> Aim of the task:
Each line below must be reproduced exactly as it stands. Pictures stay out of the copy.

> Supplied records:

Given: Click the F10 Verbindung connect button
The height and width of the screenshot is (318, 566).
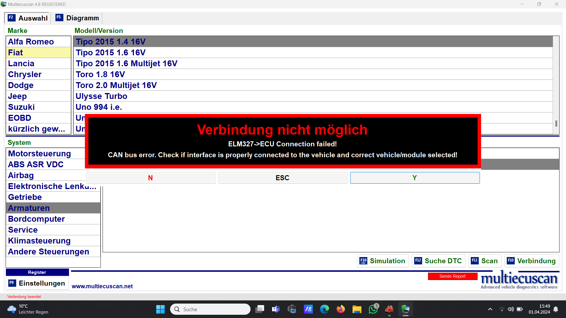Looking at the screenshot, I should 532,261.
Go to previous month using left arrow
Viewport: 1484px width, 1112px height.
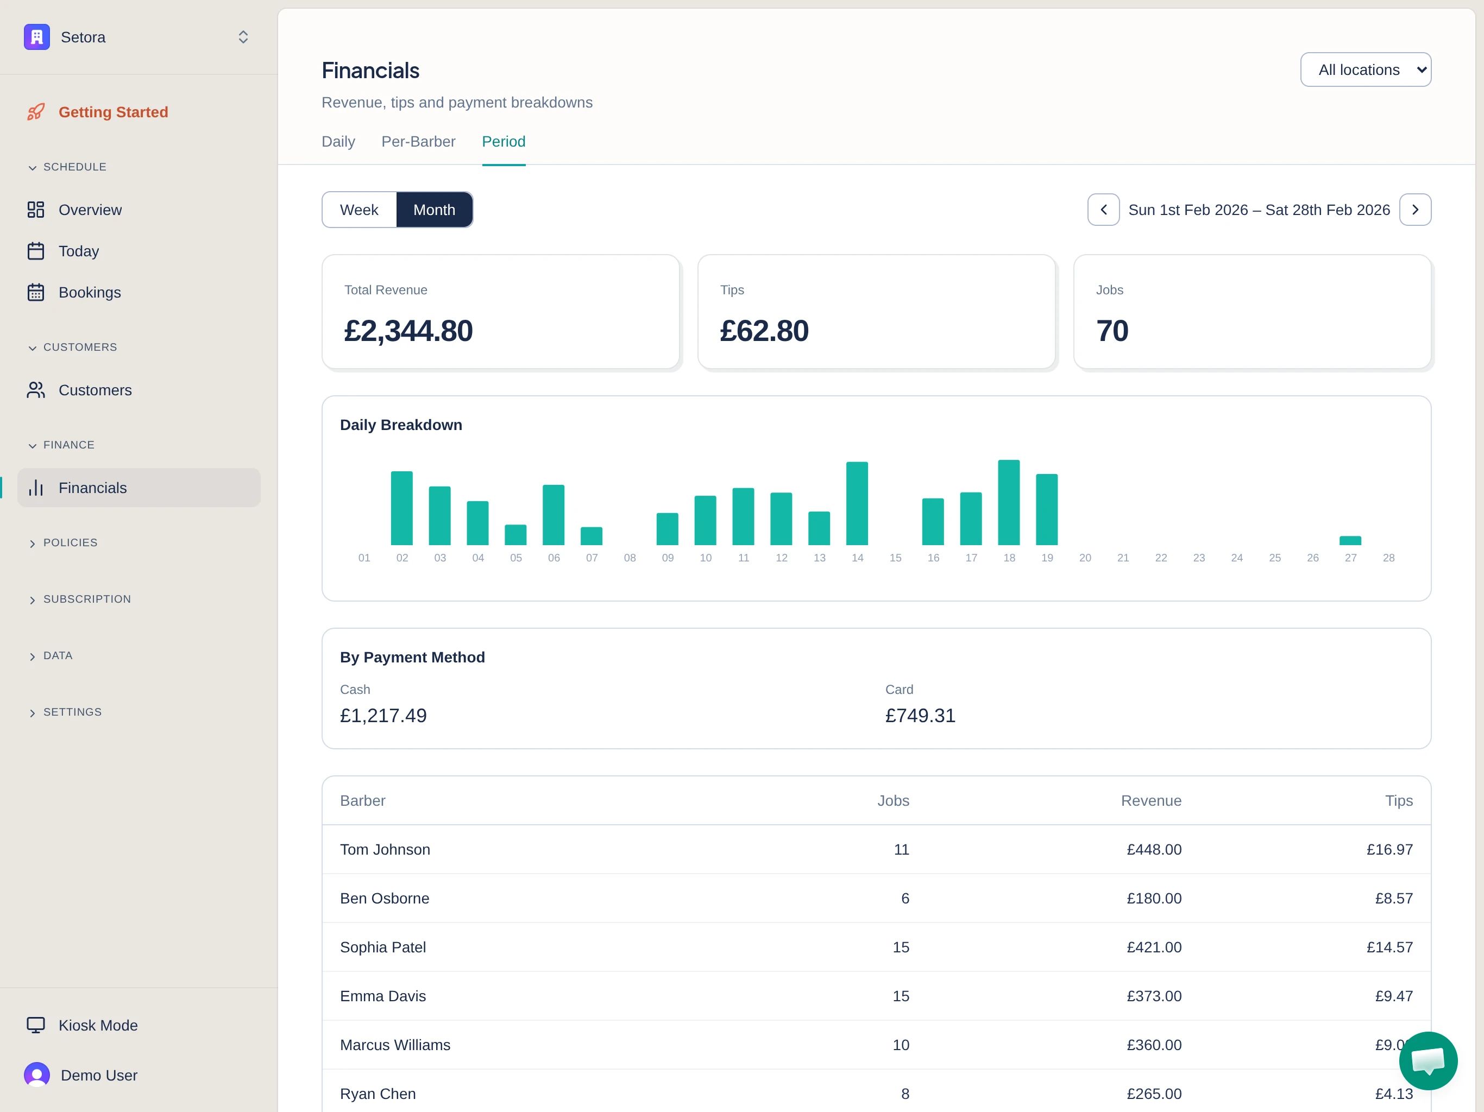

> Answer to this task:
Given: Click the F10 Verbindung connect button
The height and width of the screenshot is (318, 566).
Looking at the screenshot, I should 532,261.
Go to previous month using left arrow
Viewport: 1484px width, 1112px height.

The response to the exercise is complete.